Sub-section (2) then lays down that
Any decree-holder wishing to execute a decree of a Union Court may apply to the Court of the Munsiff within the local limits of whose jurisdiction the Union is situated....
3. It is not disputed that police station Nagarkanda within which the Union Court of Talma is situated is assigned to the Court of the Munsiff of Bhanga under Section 13, Bengal, Agra and Assam Civil Courts Act (12 [XII] of 1887). The learned Subordinate Judge, however, points out that although that Union is situated within the local limits of the jurisdiction of the Munsiff's Court at Bhanga the Sadar Munsiff was also competent to entertain the application for execution of the decree and put up the property to sale. It is said that by a notification under Section 19(2), Bengal, Agra and Assam Civil Courts Act, Babu Prasad Chandra Banerji, who was the Sadar Munsiff at Faridpur at the time when the application for execution was filed was invested with powers to try suits up to the value of Rs. 2000 arising within the entire district of Faridpur. His successor, Mr. Ali, who ordered the property to be sold had also similar jurisdiction conferred upon him. It was held in these circumstances that even though it might be irregular to file the application for execution in the Court of the Sadar Munsiff at Faridpur, that Court being presided over by the officers mentioned above was not incompetent to execute the decree.

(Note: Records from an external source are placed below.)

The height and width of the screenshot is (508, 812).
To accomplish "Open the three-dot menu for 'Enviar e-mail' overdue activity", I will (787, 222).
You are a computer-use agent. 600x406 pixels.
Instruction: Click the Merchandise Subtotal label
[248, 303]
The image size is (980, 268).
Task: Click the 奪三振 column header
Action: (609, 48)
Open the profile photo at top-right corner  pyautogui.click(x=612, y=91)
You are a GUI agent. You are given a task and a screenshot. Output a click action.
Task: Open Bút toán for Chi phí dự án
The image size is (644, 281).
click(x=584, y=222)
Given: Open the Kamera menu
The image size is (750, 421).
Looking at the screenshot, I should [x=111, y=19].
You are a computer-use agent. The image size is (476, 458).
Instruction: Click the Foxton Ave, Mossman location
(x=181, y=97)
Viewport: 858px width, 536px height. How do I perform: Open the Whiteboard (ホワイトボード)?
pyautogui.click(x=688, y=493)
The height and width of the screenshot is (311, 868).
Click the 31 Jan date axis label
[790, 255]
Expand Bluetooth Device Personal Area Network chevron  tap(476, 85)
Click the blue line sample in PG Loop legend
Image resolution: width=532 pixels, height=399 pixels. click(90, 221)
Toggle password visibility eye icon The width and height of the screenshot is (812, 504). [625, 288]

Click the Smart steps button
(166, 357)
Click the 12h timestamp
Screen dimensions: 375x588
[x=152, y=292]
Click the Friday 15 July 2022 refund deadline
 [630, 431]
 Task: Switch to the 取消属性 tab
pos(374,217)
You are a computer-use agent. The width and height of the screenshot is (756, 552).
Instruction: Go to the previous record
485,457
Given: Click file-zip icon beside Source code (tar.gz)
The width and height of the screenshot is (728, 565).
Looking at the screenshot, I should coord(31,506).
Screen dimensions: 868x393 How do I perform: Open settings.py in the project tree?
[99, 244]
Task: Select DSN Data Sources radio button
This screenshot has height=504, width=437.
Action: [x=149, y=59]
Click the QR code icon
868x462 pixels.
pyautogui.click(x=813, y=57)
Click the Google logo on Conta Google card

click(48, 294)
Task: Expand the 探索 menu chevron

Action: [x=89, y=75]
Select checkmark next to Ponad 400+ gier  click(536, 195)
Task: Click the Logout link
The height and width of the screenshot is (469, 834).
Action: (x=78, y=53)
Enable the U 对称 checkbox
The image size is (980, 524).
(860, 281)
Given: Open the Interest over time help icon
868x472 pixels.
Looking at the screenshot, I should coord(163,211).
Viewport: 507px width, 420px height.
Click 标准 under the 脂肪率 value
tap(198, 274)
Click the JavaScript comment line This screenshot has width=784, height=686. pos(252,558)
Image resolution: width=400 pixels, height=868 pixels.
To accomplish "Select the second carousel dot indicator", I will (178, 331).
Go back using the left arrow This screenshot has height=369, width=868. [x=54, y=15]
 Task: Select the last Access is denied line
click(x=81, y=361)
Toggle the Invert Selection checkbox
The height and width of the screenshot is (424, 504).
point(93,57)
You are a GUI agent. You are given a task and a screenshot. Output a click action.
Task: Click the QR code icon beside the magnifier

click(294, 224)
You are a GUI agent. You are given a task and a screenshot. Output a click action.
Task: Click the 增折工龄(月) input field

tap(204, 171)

4. It seemed to me at first sight that this reasoning was sound, but a plain reading of Section 91(2), Village Self-Government Act, convinces me that the Legislature in enacting that provision had in mind a particular Court of Munsiff, within the local limits of whose jurisdiction the Union Court is situated as contemplated by Section 13, Bengal, Agra and Assam Civil Courts Act. The local limits of a Court's jurisdiction are fixed and determined under Section 13, Bengal, Agra land Assam Civil Courts Act, and. it is not disputed that in the present case, the area within which the Talma Union Court is situated is within the jurisdiction of the Court of the Munsiff at Bhanga. Section 19(2), Bengal, Agra and Assam Civil Courts Act, in my opinion, does not fix the local limits of a particular Court. It confers additional powers upon particular Munsiffs by which their jurisdiction is extended. These additional powers do not vest in the Court but vest in the officer concerned, and so long as that officer is attached to and presides over a particular Court, the latter can certainly entertain suits or proceedings which are ordinarily outside its jurisdiction; but Section 91(2), Village Self-Government Act, in my opinion, has not in view the provision of Section 19(2), Bengal, Agra and Assam Civil Courts Act, but that of Section 13 of the Act by which the local limits of jurisdiction of a particular Court are fixed and determined. In my opinion, therefore, the view taken by the trial Court is right and the judgment of the lower appellate Court should be set aside. The result, therefore, is that this rule is made absolute. The order of the lower appellate Court is set aside and that of the trial Court restored and affirmed. I make no order as to costs in this Court.